What this task involves:
Please transcribe the entries exactly and omit the images they contain.

Data section:

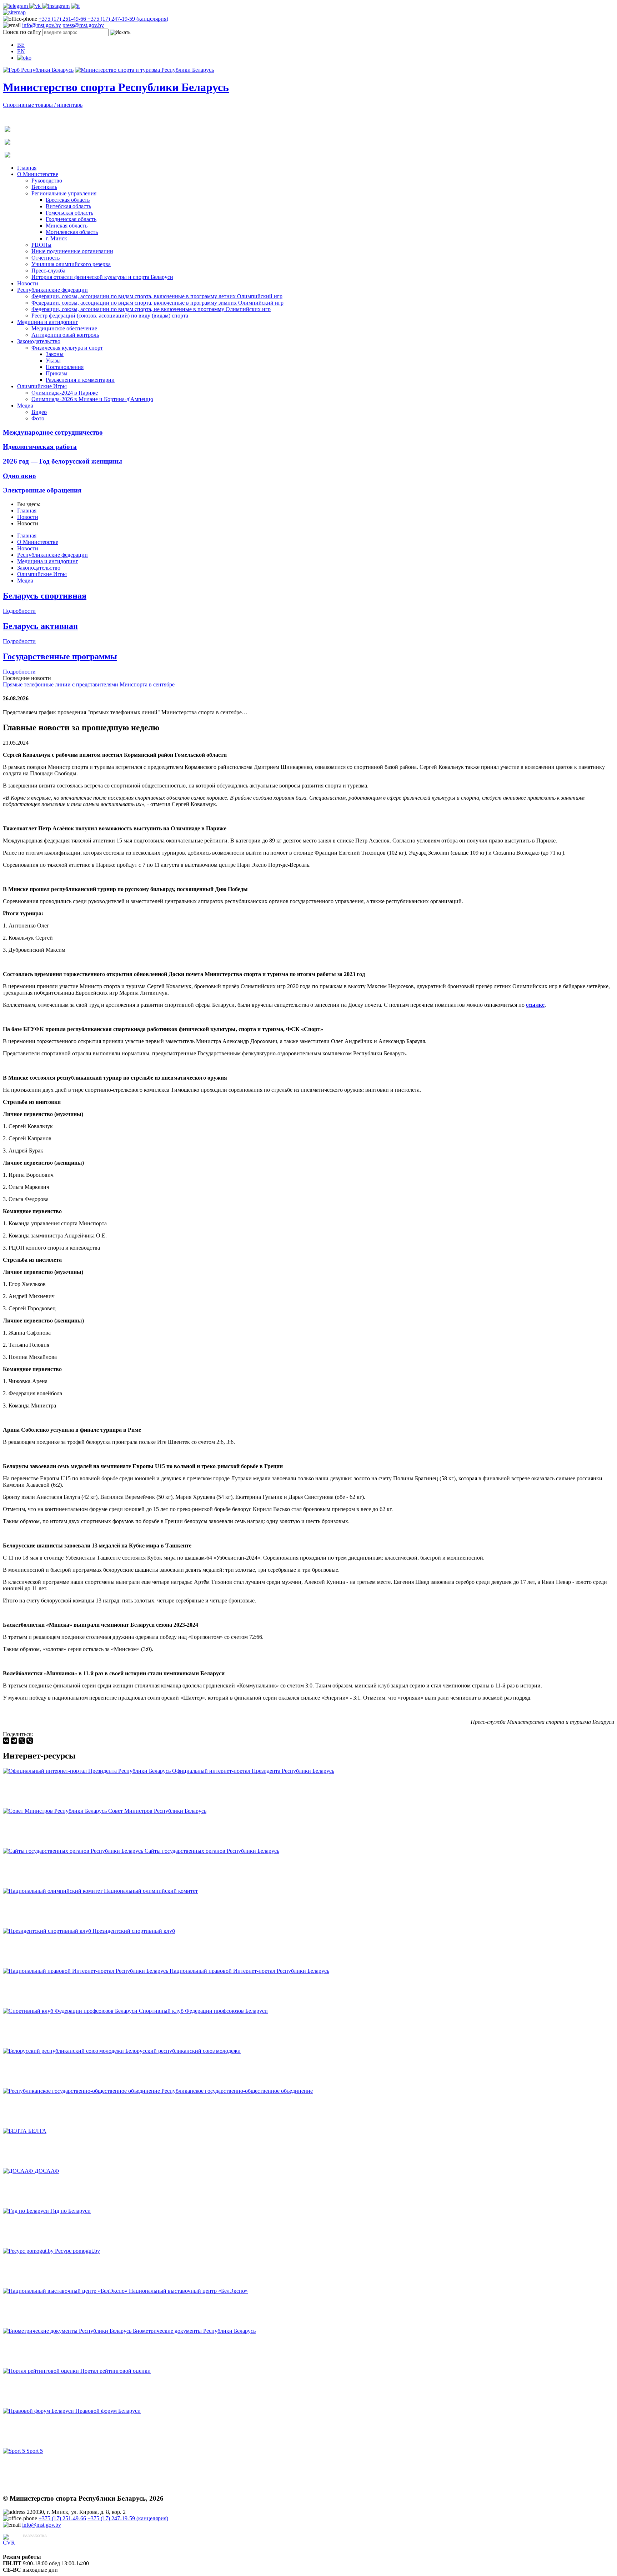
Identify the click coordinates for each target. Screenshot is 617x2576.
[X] (22, 1740)
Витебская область (68, 206)
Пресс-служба (48, 270)
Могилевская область (72, 232)
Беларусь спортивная (44, 595)
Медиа (25, 405)
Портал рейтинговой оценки (115, 2371)
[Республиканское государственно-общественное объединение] (82, 2091)
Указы (53, 360)
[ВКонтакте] (6, 1740)
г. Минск (56, 238)
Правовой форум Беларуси (108, 2411)
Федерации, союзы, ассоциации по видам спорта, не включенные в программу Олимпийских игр (151, 309)
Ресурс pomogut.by (77, 2251)
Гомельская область (69, 213)
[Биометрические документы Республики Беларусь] (68, 2331)
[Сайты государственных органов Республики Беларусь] (74, 1851)
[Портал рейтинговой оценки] (41, 2371)
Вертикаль (44, 187)
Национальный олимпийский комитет (151, 1891)
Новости (27, 283)
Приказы (56, 373)
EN (21, 51)
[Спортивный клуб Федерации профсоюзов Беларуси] (71, 2011)
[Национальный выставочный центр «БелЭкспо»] (66, 2291)
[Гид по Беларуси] (26, 2211)
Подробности (19, 611)
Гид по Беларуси (70, 2211)
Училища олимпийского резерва (71, 264)
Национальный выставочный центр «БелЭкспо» (188, 2291)
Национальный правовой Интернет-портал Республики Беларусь (249, 1971)
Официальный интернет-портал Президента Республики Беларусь (253, 1771)
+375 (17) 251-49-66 (63, 19)
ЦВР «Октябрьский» (48, 2543)
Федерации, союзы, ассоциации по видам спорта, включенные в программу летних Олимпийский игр (156, 296)
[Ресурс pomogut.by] (29, 2251)
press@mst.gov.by (83, 25)
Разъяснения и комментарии (80, 380)
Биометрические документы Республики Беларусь (194, 2331)
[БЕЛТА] (15, 2131)
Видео (39, 412)
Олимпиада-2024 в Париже (64, 393)
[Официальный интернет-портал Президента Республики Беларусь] (87, 1771)
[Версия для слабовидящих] (24, 58)
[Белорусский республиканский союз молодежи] (64, 2051)
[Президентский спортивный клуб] (47, 1931)
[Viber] (29, 1740)
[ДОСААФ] (19, 2171)
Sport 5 (34, 2451)
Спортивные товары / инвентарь (42, 105)
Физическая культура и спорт (67, 348)
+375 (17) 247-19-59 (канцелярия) (127, 19)
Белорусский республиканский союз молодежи (183, 2051)
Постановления (65, 367)
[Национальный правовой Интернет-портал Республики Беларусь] (86, 1971)
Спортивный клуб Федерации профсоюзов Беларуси (203, 2011)
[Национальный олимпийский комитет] (53, 1891)
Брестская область (68, 200)
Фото (37, 418)
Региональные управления (63, 193)
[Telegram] (14, 1740)
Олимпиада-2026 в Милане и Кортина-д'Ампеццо (92, 399)
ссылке (535, 1005)
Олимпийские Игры (42, 386)
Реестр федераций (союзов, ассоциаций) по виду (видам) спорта (109, 315)
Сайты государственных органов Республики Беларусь (212, 1851)
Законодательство (38, 341)
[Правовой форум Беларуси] (39, 2411)
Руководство (46, 180)
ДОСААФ (47, 2171)
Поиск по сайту (22, 32)
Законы (55, 354)
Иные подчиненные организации (72, 251)
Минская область (66, 225)
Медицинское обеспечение (64, 328)
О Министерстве (37, 174)
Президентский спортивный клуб (133, 1931)
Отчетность (45, 258)
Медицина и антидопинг (47, 322)
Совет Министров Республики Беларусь (157, 1811)
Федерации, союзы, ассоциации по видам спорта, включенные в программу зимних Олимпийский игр (157, 303)
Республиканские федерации (52, 290)
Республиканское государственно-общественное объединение (237, 2091)
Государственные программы (60, 656)
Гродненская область (71, 219)
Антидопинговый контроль (65, 335)
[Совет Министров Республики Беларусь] (55, 1811)
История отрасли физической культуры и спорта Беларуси (102, 277)
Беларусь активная (40, 626)
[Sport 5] (14, 2451)
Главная (26, 168)
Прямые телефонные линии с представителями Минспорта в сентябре (89, 684)
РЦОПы (41, 245)
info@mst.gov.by (41, 25)
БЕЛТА (37, 2131)
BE (21, 45)
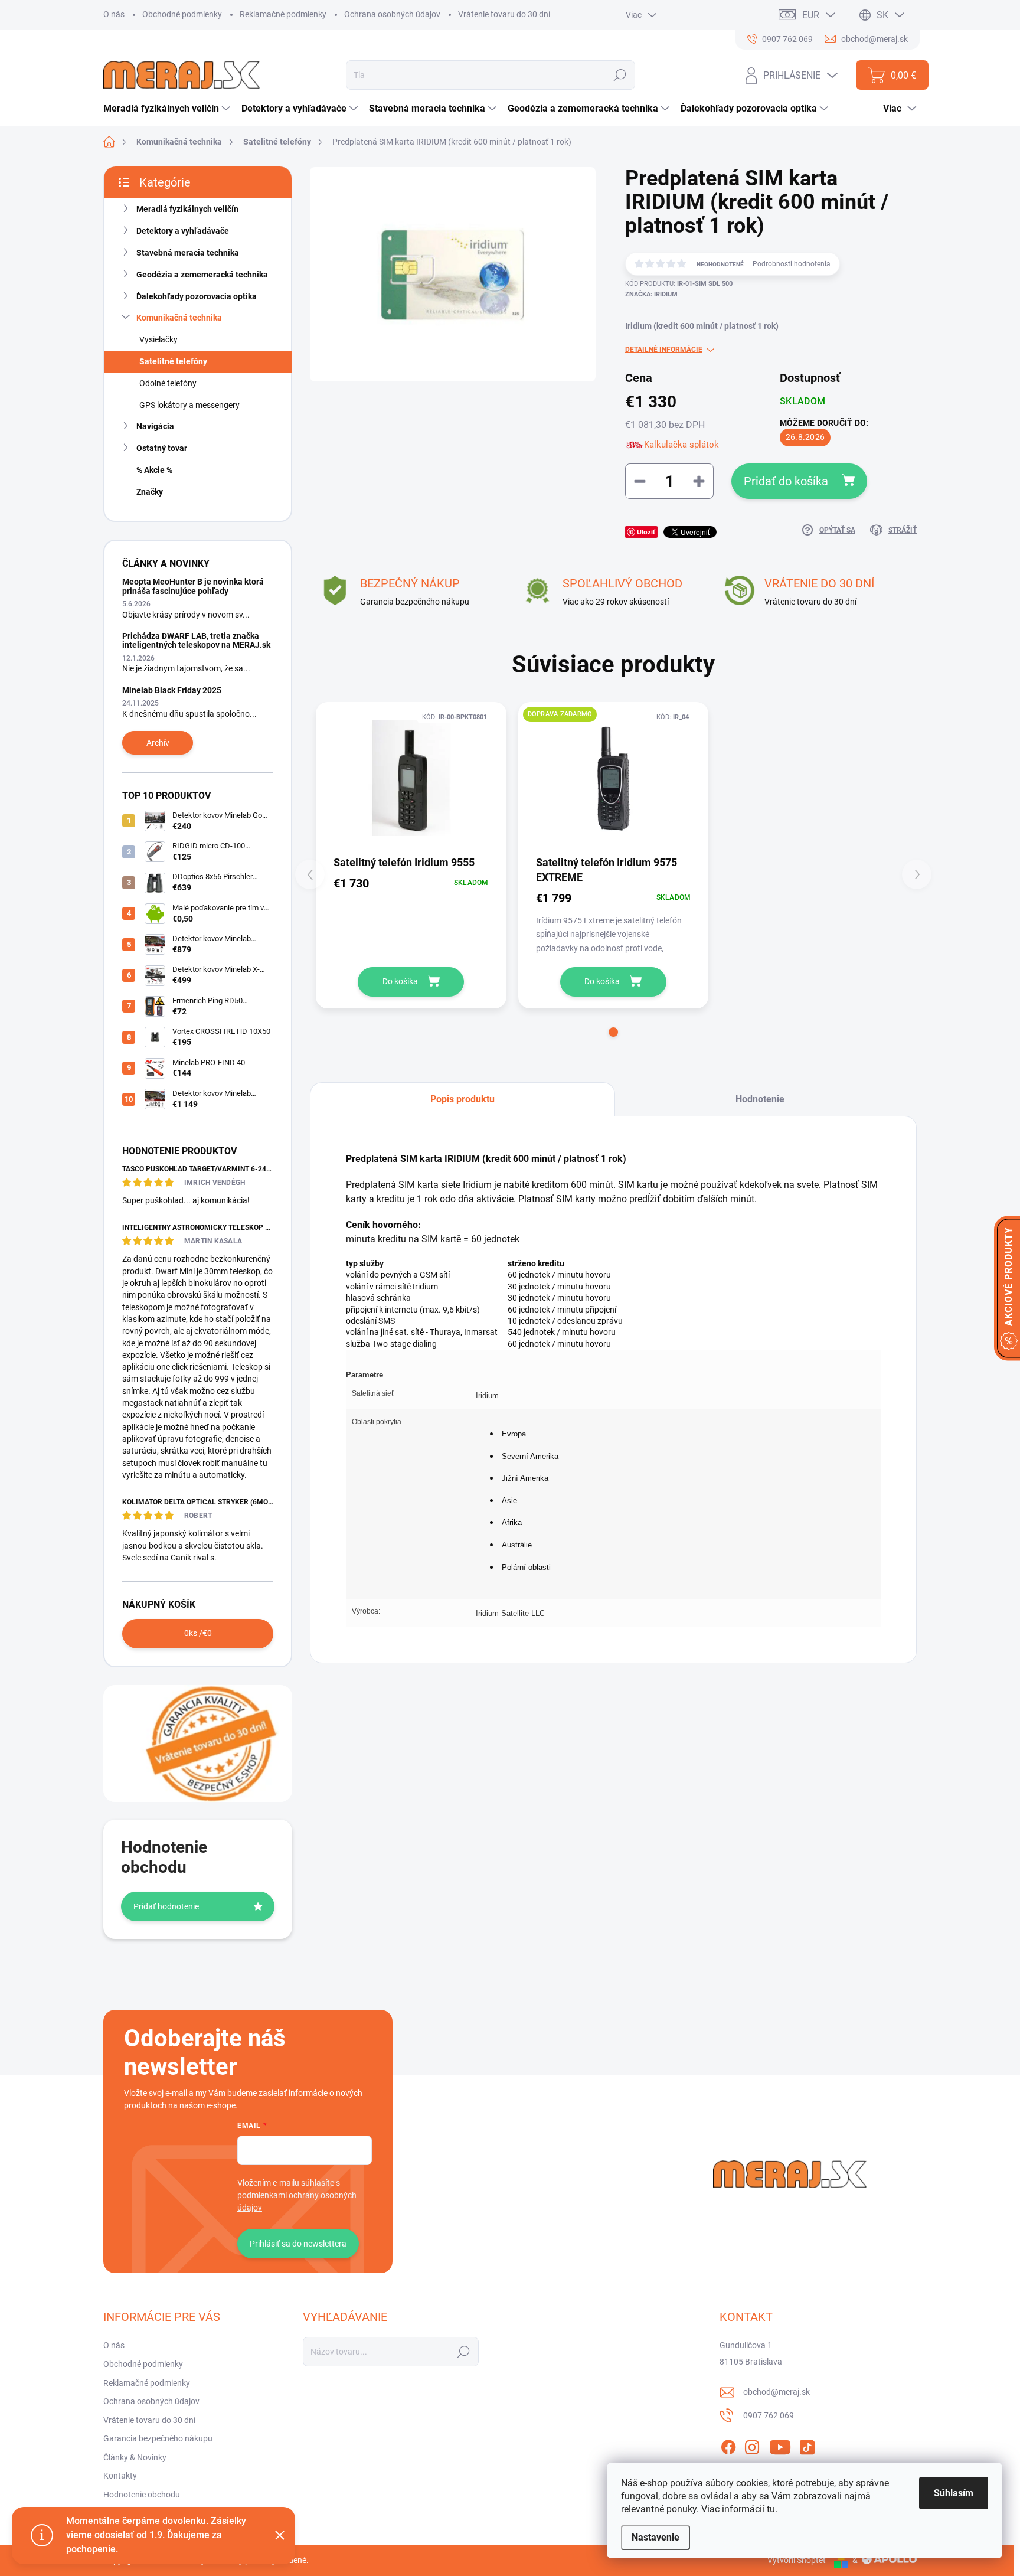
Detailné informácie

Result of this task:
Identify the click coordinates for each target. Screenshot is 617x2576.
[X] (22, 1740)
Витебская область (68, 206)
Пресс-служба (48, 270)
Могилевская область (72, 232)
Беларусь спортивная (44, 595)
Медиа (25, 405)
Портал рейтинговой оценки (115, 2371)
[Республиканское государственно-общественное объединение] (82, 2091)
Указы (53, 360)
[ВКонтакте] (6, 1740)
г. Минск (56, 238)
Правовой форум Беларуси (108, 2411)
Федерации, союзы, ассоциации по видам спорта, не включенные в программу Олимпийских игр (151, 309)
Ресурс pomogut.by (77, 2251)
Гомельская область (69, 213)
[Биометрические документы Республики Беларусь] (68, 2331)
[Сайты государственных органов Республики Беларусь] (74, 1851)
[Портал рейтинговой оценки] (41, 2371)
Вертикаль (44, 187)
Национальный олимпийский комитет (151, 1891)
Новости (27, 283)
Приказы (56, 373)
EN (21, 51)
[Спортивный клуб Федерации профсоюзов Беларуси] (71, 2011)
[Национальный выставочный центр «БелЭкспо»] (66, 2291)
[Гид по Беларуси] (26, 2211)
Подробности (19, 611)
Гид по Беларуси (70, 2211)
Училища олимпийского резерва (71, 264)
Национальный выставочный центр «БелЭкспо» (188, 2291)
Национальный правовой Интернет-портал Республики Беларусь (249, 1971)
Официальный интернет-портал Президента Республики Беларусь (253, 1771)
+375 (17) 251-49-66 (63, 19)
ЦВР «Октябрьский» (48, 2543)
Федерации, союзы, ассоциации по видам спорта, включенные в программу летних Олимпийский игр (156, 296)
[Ресурс pomogut.by] (29, 2251)
press@mst.gov.by (83, 25)
Разъяснения и комментарии (80, 380)
Биометрические документы Республики Беларусь (194, 2331)
[БЕЛТА] (15, 2131)
Видео (39, 412)
Олимпиада-2024 в Париже (64, 393)
[Официальный интернет-портал Президента Республики Беларусь] (87, 1771)
[Версия для слабовидящих] (24, 58)
[Белорусский республиканский союз молодежи] (64, 2051)
[Президентский спортивный клуб] (47, 1931)
[Viber] (29, 1740)
[ДОСААФ] (19, 2171)
Sport 5 (34, 2451)
Спортивные товары / инвентарь (42, 105)
Физическая культура и спорт (67, 348)
+375 (17) 247-19-59 (канцелярия) (127, 19)
Белорусский республиканский союз молодежи (183, 2051)
Постановления (65, 367)
[Национальный правовой Интернет-портал Республики Беларусь] (86, 1971)
Спортивный клуб Федерации профсоюзов Беларуси (203, 2011)
[Национальный олимпийский комитет] (53, 1891)
Брестская область (68, 200)
Фото (37, 418)
Региональные управления (63, 193)
[Telegram] (14, 1740)
Олимпиада-2026 в Милане и Кортина-д'Ампеццо (92, 399)
ссылке (535, 1005)
Олимпийские Игры (42, 386)
Реестр федераций (союзов, ассоциаций) по виду (видам) спорта (109, 315)
Сайты государственных органов Республики Беларусь (212, 1851)
Законодательство (38, 341)
[Правовой форум Беларуси] (39, 2411)
Руководство (46, 180)
ДОСААФ (47, 2171)
Поиск по сайту (22, 32)
Законы (55, 354)
Иные подчиненные организации (72, 251)
Минская область (66, 225)
Медицинское обеспечение (64, 328)
О Министерстве (37, 174)
Президентский спортивный клуб (133, 1931)
Отчетность (45, 258)
Медицина и антидопинг (47, 322)
Совет Министров Республики Беларусь (157, 1811)
Федерации, союзы, ассоциации по видам спорта, включенные в программу зимних Олимпийский игр (157, 303)
Республиканские федерации (52, 290)
Республиканское государственно-общественное объединение (237, 2091)
Государственные программы (60, 656)
Гродненская область (71, 219)
Антидопинговый контроль (65, 335)
[Совет Министров Республики Беларусь] (55, 1811)
История отрасли физической культуры и спорта Беларуси (102, 277)
Беларусь активная (40, 626)
[Sport 5] (14, 2451)
Главная (26, 168)
Прямые телефонные линии с представителями Минспорта в сентябре (89, 684)
РЦОПы (41, 245)
info@mst.gov.by (41, 25)
БЕЛТА (37, 2131)
BE (21, 45)
Detailné informácie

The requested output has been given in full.